В середине шестидесятых годов Лев Ильич переехал в Женеву, где стал одним из признанных руководителей кружка революционной молодежи.
У Герцена
Илья Ильич, приехав к брату в Женеву, впервые в жизни столкнулся с выдающимися представителями русской общественной мысли, познакомился с Герценом. Часто по вечерам братья встречались у Герцена, и он читал им отрывки из «Былого и дум».
Перед глазами слушателей вставали картины недавнего прошлого.
…Двое юношей, Герцен и Огарев, в Лужниках переехали на лодке Москву-реку и единым духом взобрались на Воробьевы горы…
Из окна кабинета Герцена виднелись Альпы. Величественные и холодные снежные горы. Вечернюю тишину нарушал неторопливый голос Александра Ивановича:
— «Запыхавшись и раскрасневшись, стояли мы там, обтирая пот. Садилось солнце, купола блестели, город стлался на необозримое пространство под горой, свежий ветерок подувал на нас. Постояли мы, постояли, оперлись друг на друга и, вдруг обнявшись, присягнули, в виду всей Москвы, пожертвовать нашей жизнью на избранную нами борьбу… Путь, нами избранный, был нелегок; мы его не покидали ни разу; раненые, сломанные, мы шли, и нас никто не обгонял…»
Читал Герцен вдохновенно. В сердцах братьев Мечниковых росло желание служить родине так же беззаветно, как служил ей автор «Былого и дум».
Шелестели листья рукописи. Жизнь благородного человека, как могучая река, катила свои чистые воды. Ссылка в Новгород. Герцен рассказывает о зверствах помещицы Ярыжкиной:
— «Она засекла двух горничных до смерти… Женщина эта выдумывала удивительнейшие наказания: била утюгом, сучковатыми палками, вальком.
Не знаю, что сделала горничная, о которой идет речь, но барыня превзошла себя. Она поставила ее на колени на дрань, или на десницы, в которых были набиты гвозди. В этом положении она била ее по спине и по голове вальком, и, когда выбилась из сил, позвала кучера на смену…
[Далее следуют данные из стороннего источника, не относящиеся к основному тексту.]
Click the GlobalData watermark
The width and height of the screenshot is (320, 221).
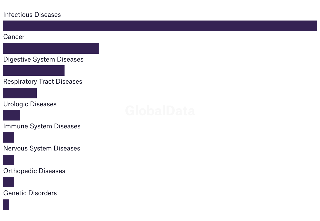[x=160, y=111]
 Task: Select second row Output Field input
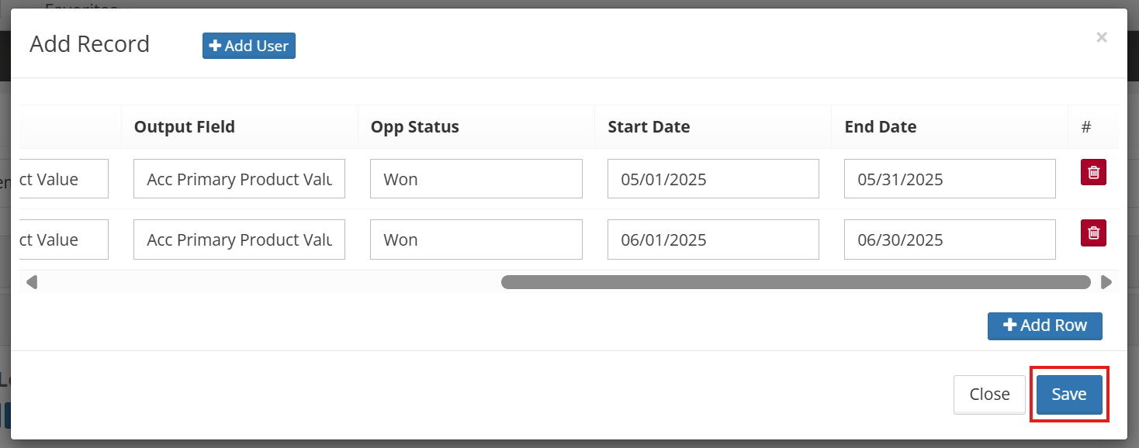[239, 240]
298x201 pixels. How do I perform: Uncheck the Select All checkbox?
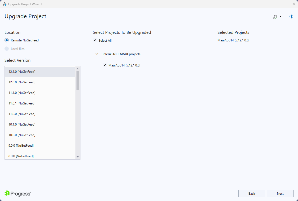95,40
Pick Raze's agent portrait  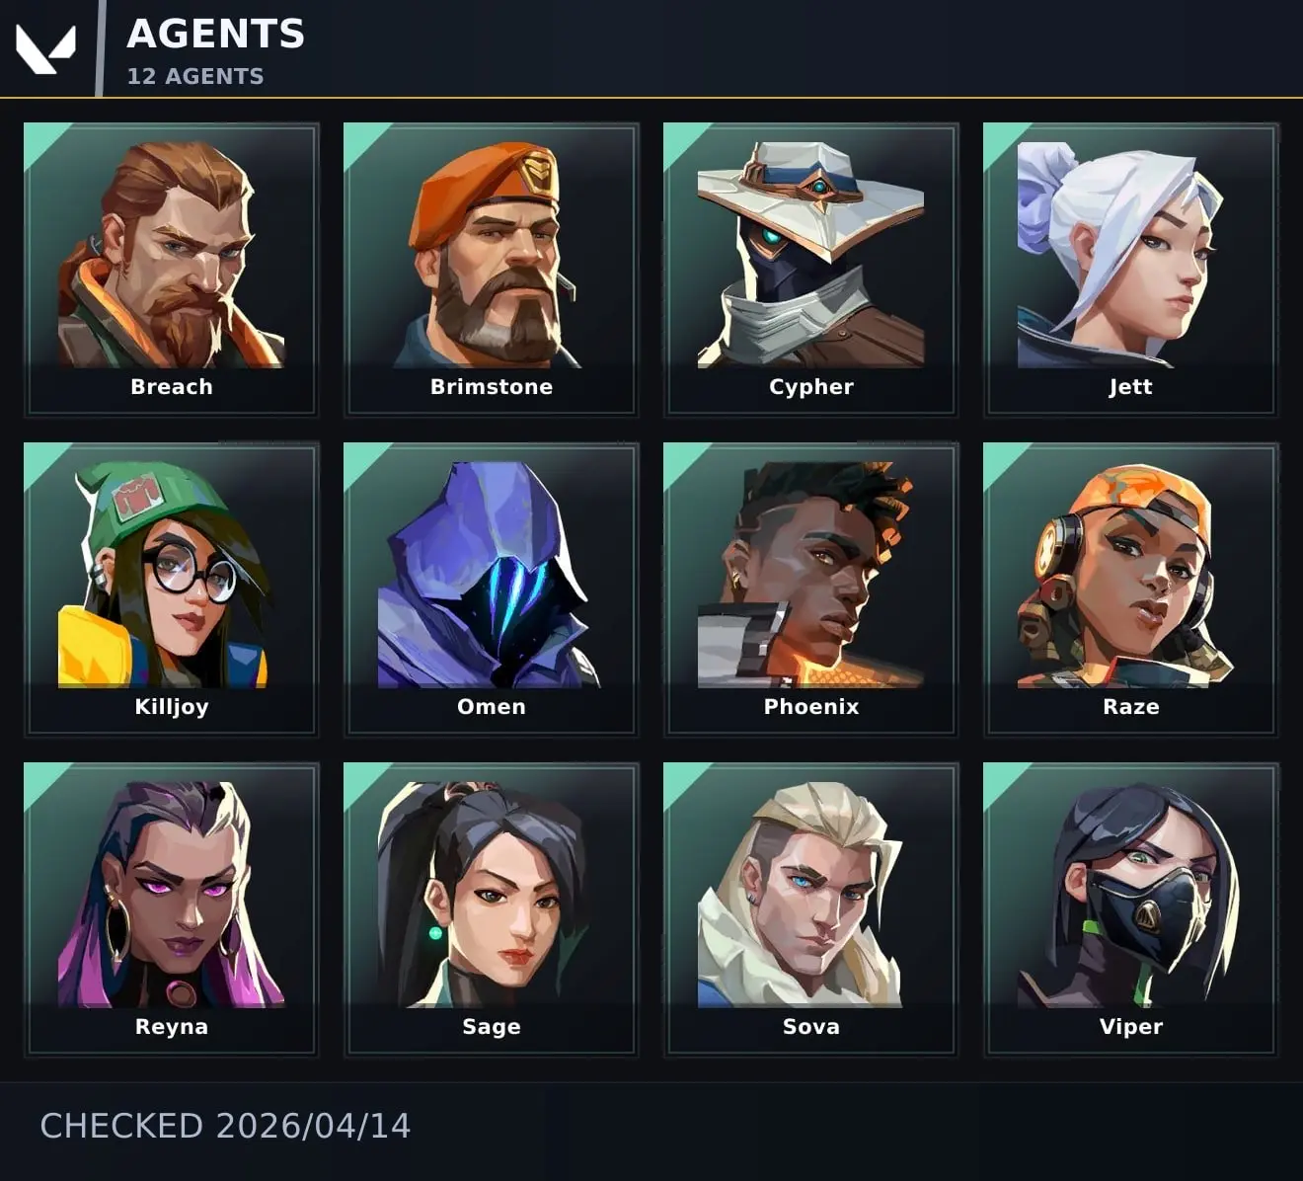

Горничная жены пензенского жандармского полковника несла чайник, полный кипятком; дитя ее барыни, бежавши, наткнулось на горничную, и та пролила кипяток; ребенок был обварен. Барыня, чтоб отомстить той же монетой, велела привести ребенка горничной и обварила ему руку из самовара…
А тут чувствительные сердца и начнут удивляться, как мужики убивают помещиков с целыми семьями, как в Старой Руссе солдаты военных поселений избили всех русских немцев и немецких русских…»
В другой вечер Александр Иванович читал ту часть рукописи, где шла речь о впечатлении, произведенном на него Николаем I, когда тот, отпраздновав казнь декабристов, торжественно въезжал в Москву:
— «Я тут видел его в первый раз. Он ехал верхом возле кареты… Он был красив, но красота его обдавала холодом: нет лица, которое бы так беспощадно обличало характер человека, как его лицо. Лоб, быстро бегущий назад, нижняя челюсть, развитая на счет черепа, выражали непреклонную волю и слабую мысль, больше жестокости, нежели чувственности. Но главное — глаза, без всякой теплоты, без всякого милосердия, зимние глаза…»
Отрывок из «Былого и дум», где Герцен рассказывал о своих мучительных колебаниях в связи с требованием Николая I возвратиться на родину, где бы его тотчас же арестовали и навсегда сослали в Сибирь, особенно взволновал Илью Ильича Мечникова. «Кто знает, что готовит жизнь впереди! — думал он. — Быть может, и мне, так же как и Герцену, так же как старшему брату Льву, суждено провести вдали от родины десятки лет».
«На борьбу идем! На глухое мученичество, на бесплодное молчание, на повиновение — ни под каким видом!» — так ответил Герцен царю. Это решение он принял с невыносимой тоской в сердце. Быть вечным изгнанником — что может быть тяжелее!
Кто-то предлагал Александру Ивановичу уехать из Европы, залитой после революции 1848 года кровью ее лучших сыновей, в Америку. Герцен отверг это предложение. Он писал:
«Америка, как сказал Гарибальди, «страна забвения родины». Пусть же в нее едут те, которые не имеют веры в свое отечество: они должны ехать с своих кладбищ; совсем напротив, по мере того как я утрачивал все надежды на романо-германскую Европу, вера в Россию снова возрождалась, но думать о возвращении при Николае было бы безумием».